A seaside town is facing a crisis in its high street, with over 40 stores shut between two roads - but a multi-million-pound investment is hoping to change that. Kirkcaldy's High Street and the seafront have been selected for the Government's Growth Mission Fund.
This initiative will allocate £240 million in funding between 2026/27 and 2029/30 to support projects that create local jobs and revitalise communities. Scotland's Fife Council is putting together a plan to transform Kirkcaldy "for generations to come", involving a long-running programme encompassing a range of activities and projects with a shared vision for the town.
Kirkcaldy and Cowdenbeath Labour MP Melanie Ward told Prime Minister Keir Starmer earlier this month that the town's high street has "been in a state of decline" for 20 years. It has been hit with a raft of shop closures in recent years, with 41 empty stores between Nicol Street and Dunnikier Road, according to The Courier.
Locals say this funding can't come soon enough. Resident Robert Ness, who works at an engineering solutions provider, told the Express that Kirkcaldy was once a "thriving industrial town" and later became the retail centre of Fife.
"Now," he said, "both are long gone, along with the pride we once had in our town, replaced by dereliction and poverty."

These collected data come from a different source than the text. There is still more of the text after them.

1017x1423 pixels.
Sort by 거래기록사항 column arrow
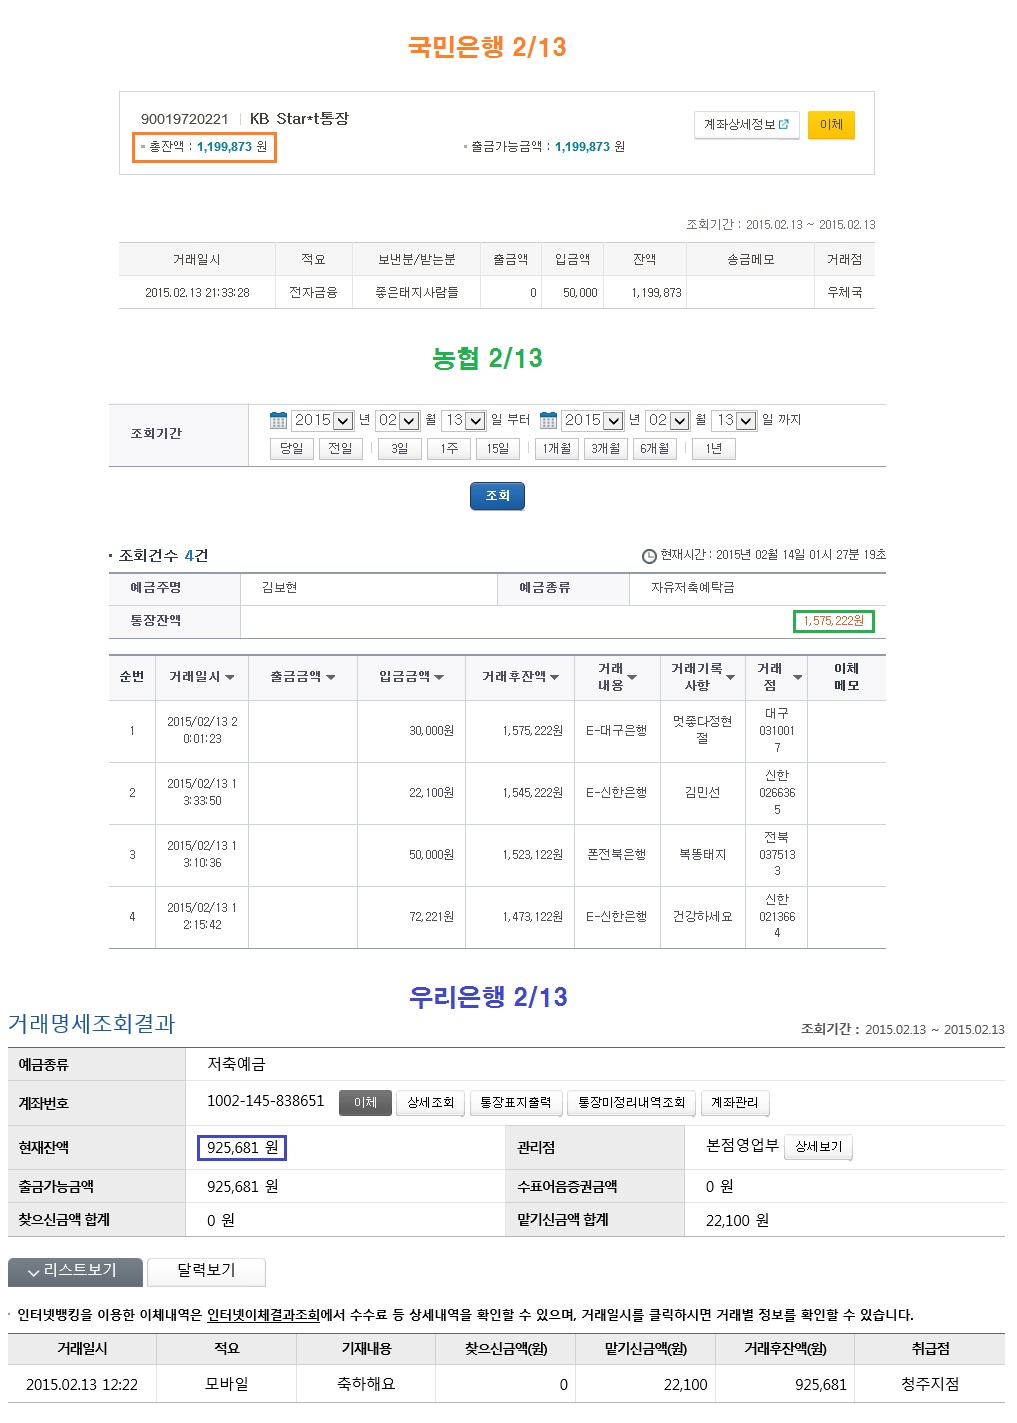tap(730, 678)
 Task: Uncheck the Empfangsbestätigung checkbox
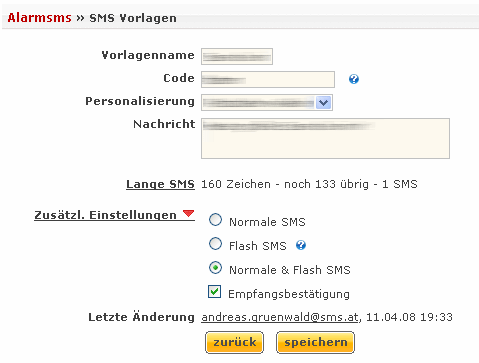coord(214,292)
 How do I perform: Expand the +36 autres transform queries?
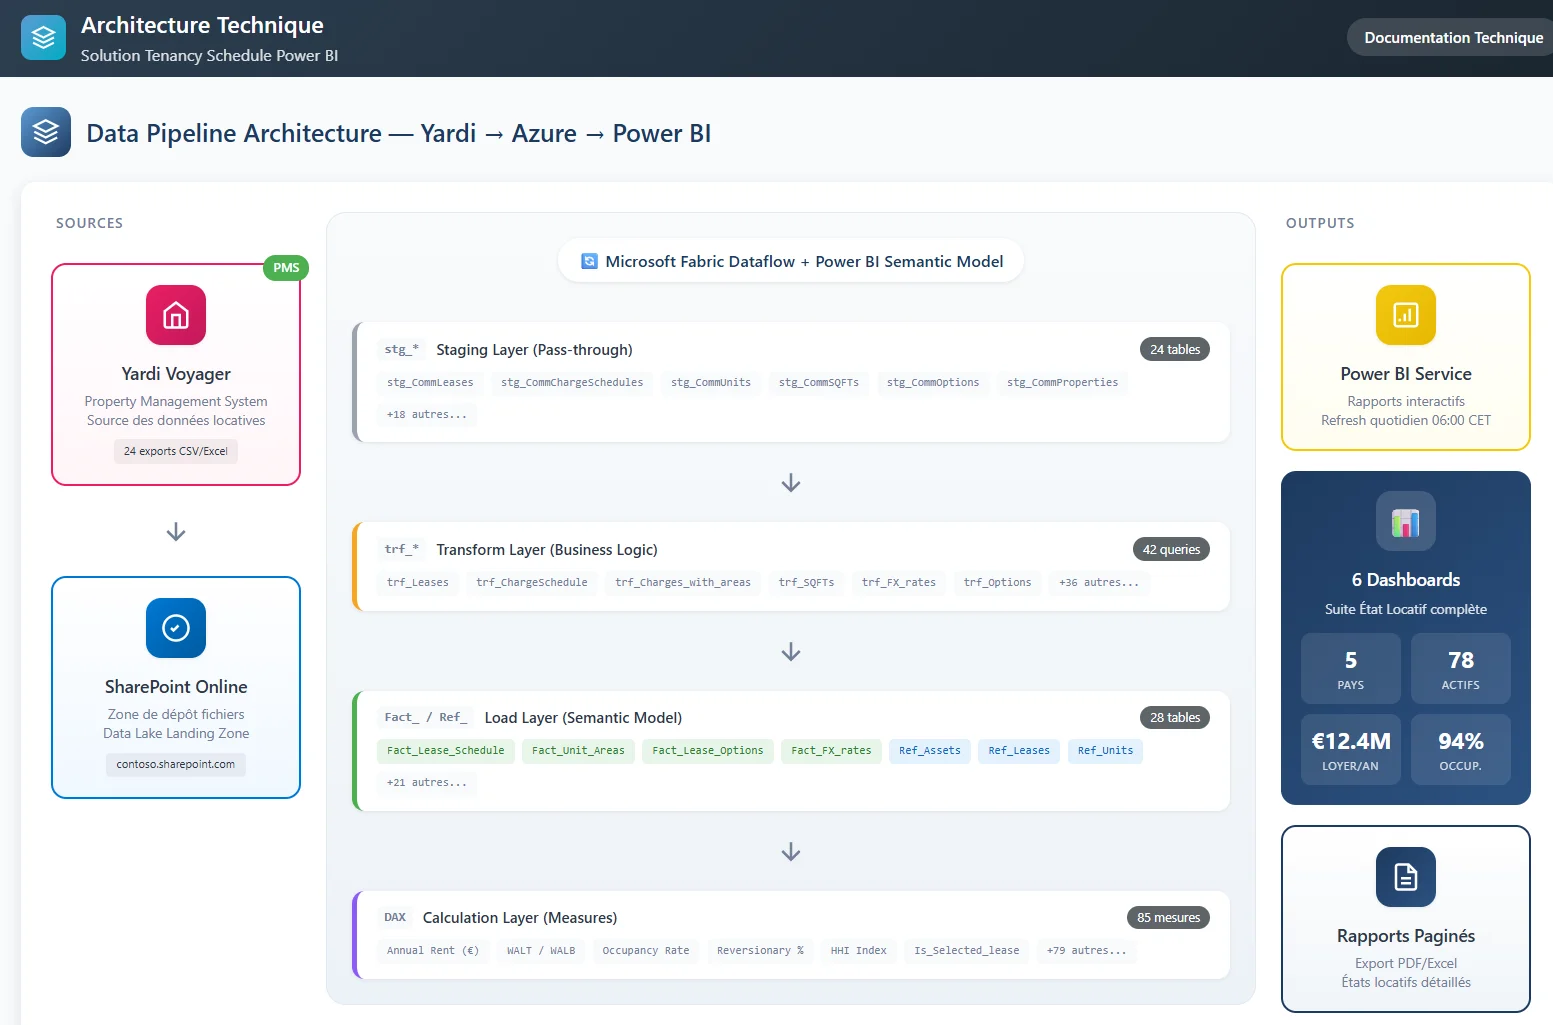[x=1098, y=583]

Ness pointed to the seaside as "one obvious asset we have left", but the town's design means "we cannot make the most of it". He added: "If the money could be harnessed to make use of the waterfront to attract tourism, then we could become Brighton of the North."
Many agreed that the council's plans should encourage tourism by embracing the seaside, which the town was built to face away from. Others said the key to bringing back the high street is small businesses.
Ruairaidh Agnew said that the council should be focusing on making rental units more affordable for those starting a business. He added: "It's great getting big giants of the retailing world into the town, it would bring more passing trade, but most businesses don't operate on passing trade; it's the community that keeps them afloat.
"I'd rather see a young person making a dream into reality than a mega corporation taking up space where someone local could be really making a difference to the town, not just to benefit the investors and trying to maximise profit."
But not all Kirkcaldy locals have faith in the regeneration scheme.
Wes Hall, who works at a metal fabricator, said: "Unless you're in a tourist trap, the high street is dead. Do we have high hopes that the money will be well spent? Probably not.
"Look at the money spent on a sculpture down by Morrisons. That disintegrated within 18 months and was removed. Then look at the money used to remodel the high street by the prom. Already, parts of the road are falling to bits. Jobs always seem to end up costing way over the estimate, and take three times longer than stated.
"The high street of the 1980s and 1990s isn't coming back. Shopping has changed dramatically. We have to embrace it and move with it."
Not everyone thinks Kirkcaldy is in crisis, with closing shops plaguing towns across the UK. Cookbook author Colin Salmond-Wallace said there are over 140 businesses trading and prospering, "or doing their level best to".
He added: "Kirkcaldy has the same issues every town of similar size and demographics has in the UK right now; online shopping has decimated footfall and the remaining physical architecture can't pivot as fast as changing trends therefore we are left with huge gaps to fill.
"I'll agree that creates a feeling of emptiness, but the suggestion that there is nothing going on at all is both offensive to the many local people trying their best to make things work and perpetuates the circular, negative narrative that has become so entrenched in towns like Kirkcaldy up and down the country.
"The high street does feel very empty, and worse is likely to come. I really hope that the council looks to the seafront, recreation, and tourism as a way of regenerating that area of town. We need to turn around our reputation as the town that turned its back on the sea."